Here, we never inherit `__slots__` contents from parent attributes because for any class `cls`, `cls.__class__` is `type` 
and `type.__mro__` is `(<class 'type'>, <class 'object'>)`. Neither `type` nor `object` define `__slots__`.


Ex:
```python
from spelunk import print_obj_tree

class A:
    important = "important"
    __slots__ = '__dict__', 'val'
    def __init__(self, val):
        self.val = val
        self.other = 'other'

print_obj_tree(A(1))
# ROOT -> <__main__.A object at 0x10a3dcdc0>
# ROOT.other -> 'other'
# ROOT.__dict__ -> {'other': 'other'}
# ROOT.__dict__['other'] -> 'other'
# ROOT.val -> 1
# ...
```
We can see that both the contents of `__slots__` (which containts `__dict__`) and `__dict__` attributes are captured but the 
class attribute `important` is not.
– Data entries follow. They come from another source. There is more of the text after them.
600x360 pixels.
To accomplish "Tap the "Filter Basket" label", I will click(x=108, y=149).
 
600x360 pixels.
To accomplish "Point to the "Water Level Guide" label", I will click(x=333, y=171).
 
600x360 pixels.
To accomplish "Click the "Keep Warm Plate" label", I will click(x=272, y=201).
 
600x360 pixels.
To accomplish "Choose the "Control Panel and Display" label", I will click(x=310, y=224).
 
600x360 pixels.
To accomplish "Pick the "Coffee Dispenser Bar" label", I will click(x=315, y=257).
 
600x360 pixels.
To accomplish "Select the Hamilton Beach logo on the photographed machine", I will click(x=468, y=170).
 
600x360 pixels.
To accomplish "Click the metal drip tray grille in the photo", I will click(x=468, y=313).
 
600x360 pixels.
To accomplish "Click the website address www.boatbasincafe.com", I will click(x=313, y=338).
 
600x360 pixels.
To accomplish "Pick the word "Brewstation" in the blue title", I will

However, the class itself can be inspected:
```python
print_obj_tree(A)
# ROOT -> <class '__main__.A'>
# ROOT.__module__ -> '__main__'
# ROOT.important -> 'important'
# ROOT.__slots__ -> ('__dict__', ...)
# ROOT.__slots__[0] -> '__dict__'
# ROOT.__slots__[1] -> 'val'
# ...
```

### Memoization
`spelunk` utilizes memoization by caching previously seen objects in a memoization dictionary during searches. It will not print new paths for 
objects which refer to the same place in memory. This is not only important for speed but also to prevent potential infinite recursive loops. There
is one important class of exceptions. In CPython, certain types of objects always share the same memory location (e.g. certain integers, strings)
regardless of how they're initialized. For a conservative approach, all instances of `(Number, str, ByteString)` are prevented from caching
so that each object's path is memorialized.

### Ignored Collections
`spelunk` intentionally ignores `Collections` that are instances of `(str, ByteString)`. This prevents string-like objects from being broken down by char which is usually not the preferred behavior.

## Installation
If you prefer using `pyenv` and `Poetry` (or have no preference), the `Makefile` provides installation support. Make sure `conda` is deactivated fully (not even `base` active) and `pyenv` is not running a shell. 
1. Run `make install-python` to install `pyenv` (if not present) and then use `pyenv` to install the specific version of `python`.
2. Run `make install-poetry` to install `Poetry` if not already present. 
3. Run `make install-repo` to create a virtual environment `spelunk` stored in `spelunk/.venv` and use `Poetry` to install all dependencies.
4. To use the environment simply run `source .venv/bin/activate`.
5. To deactivate simply run `deactivate`.

If you have a different package management system:
1. Create a virtual environment.
2. Either install using `Poetry` or use external tools to convert `poetry.lock` to a `requirements.txt` and `pip install`.


## Developing
For contributors, kindly use the `Makefile` to perform formatting, linting, and unit testing locally.
1. Run `make style-check` to dry-run `black` formatting changes.
2. Run `make format` to format with `black`.
3. Run `make lint` to lint with `flake8`.
4. Run `make unit-test` to run `pytest` and check the coverage report.